To cool off, head to Chiaiolella Beach for a refreshing swim or a lazy afternoon under the sun. Nearby, you can take a stroll along the Vivara Bridge, which connects Procida to the tiny, nature reserve of Vivara Island. Procida is compact, but steep at places, so wear comfortable shoes and give yourself time to simply wander. If you spend the full day at Procida, consider exploring the less touristy Marina di Chiaiolella, a charming harbor filled with local restaurants and bars, or take a walk to the Faro (lighthouse) on Punta Pioppeto for a sunset view.
Tucked high in the mountains, Serrara Fontana became a surprise highlight of the trip. Up there, the air is cooler, the views are wider, and life slows down even more. One evening, we found ourselves at Bar La Floreana, a small, unassuming café with a terrace that overlooks the island. Watching the Euro Cup finale on a tiny TV with the locals, sharing cheers and groans over beers and Towers of Pizza (see what I did there), was one of those special moments.
Later in the week, we stumbled into a town festival. With fairy lights strung across the square, live music and performances, and endless trays of local sausages & wine being passed around. The simplicity of it all, paired with the breathtaking mountain views and fireworks to round it all off, made it unforgettable.
If you’re looking for an authentic slice of Italian island life, this is it.

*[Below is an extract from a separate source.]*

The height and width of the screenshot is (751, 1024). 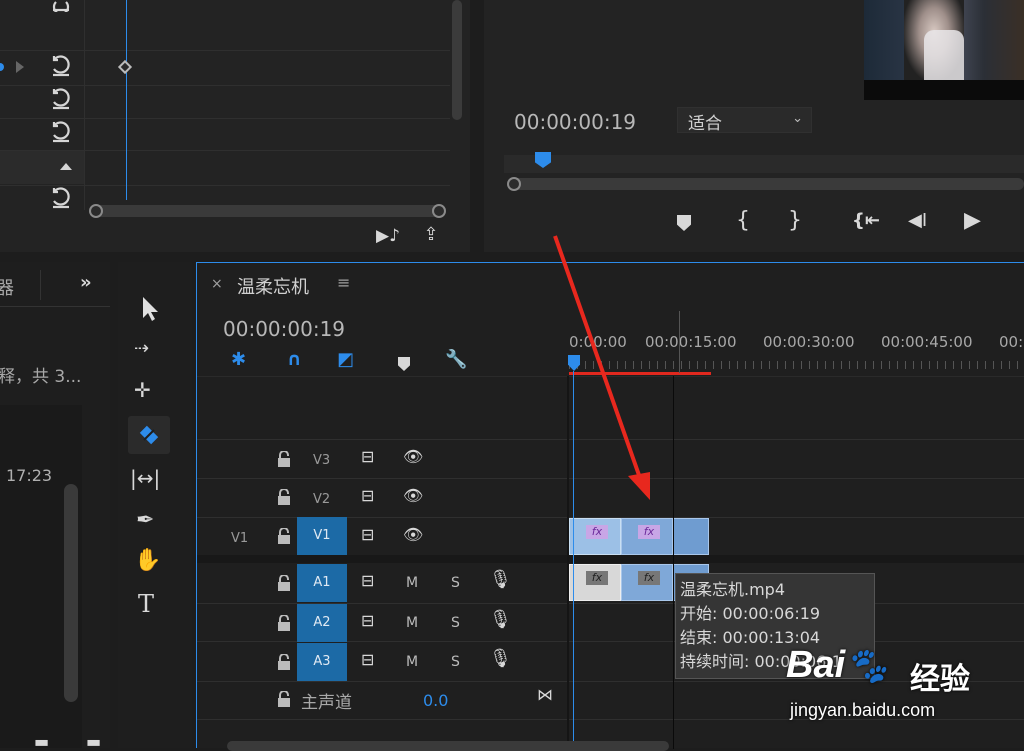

Top 5 Sights/Spots Not to Be Missed
Aragonese Castle (Ischia Ponte): A dramatic volcanic fortress steeped in history with panoramic views. Spend the day at one of the beach clubs in Ischia Ponte with views overlooking the castle.
Spiaggia di San Montano (Lacco Ameno): A serene beach perfect for swimming with a termic bath close to the beach.
Monte Epomeo (Serrara Fontana): Hike to the summit for breathtaking views across the island and beyond.
Spiaggia di Cavagrado: (Sant Antonio) A “hidden” gem by the bus stop at Sant Antonio, perfect for a day on the beach without the crowds.
La Mortella Gardens (Forio): A lush botanical oasis created by composer William Walton and his wife.
Top 5 Restaurants in Ischia
Taverna Pietro Paolo (Maronti Beach/Sant Antonio): My favorite spot! I can’t stop raving about this place. Known for their incredible rabbit ragù, typical for Ischia.
La Vigna di Alberto (Serrara Fontana): Authentic farm-to-table dining with spectacular views of the island.
Il Pizzicotto (Forio): A casual and authentic spot for pizza, nothing fancy - but the pizza speaks for itself.
Ristorante & Bar La Baia (Forio): The more casual sea-facing restaurant at Mezzatorre Hotel, serving fresh local flavors with stunning views.
Ristorante Saturnino (Forio): Amazing seafood with stunning sunset views at the Forio harbour.
Top 5 Dishes or Drinks to Try in Ischia (that is not Napolitan Pizza)
Coniglio all’Ischitana: Rabbit slow-cooked with tomatoes, wine, and herbs—Ischia’s signature dish.
Zucchini alla Scapece: Fried zucchini marinated in vinegar and mint, a local summer favorite.
Linguine con cozze e vongole: Pasta with mussels - no words needed.
Limoncello or Granita de Limone: When in Italy!
Biancolella Wine with peaches: A crisp, white wine unique to the island’s volcanic soils, ask for the version served with sweet peaches.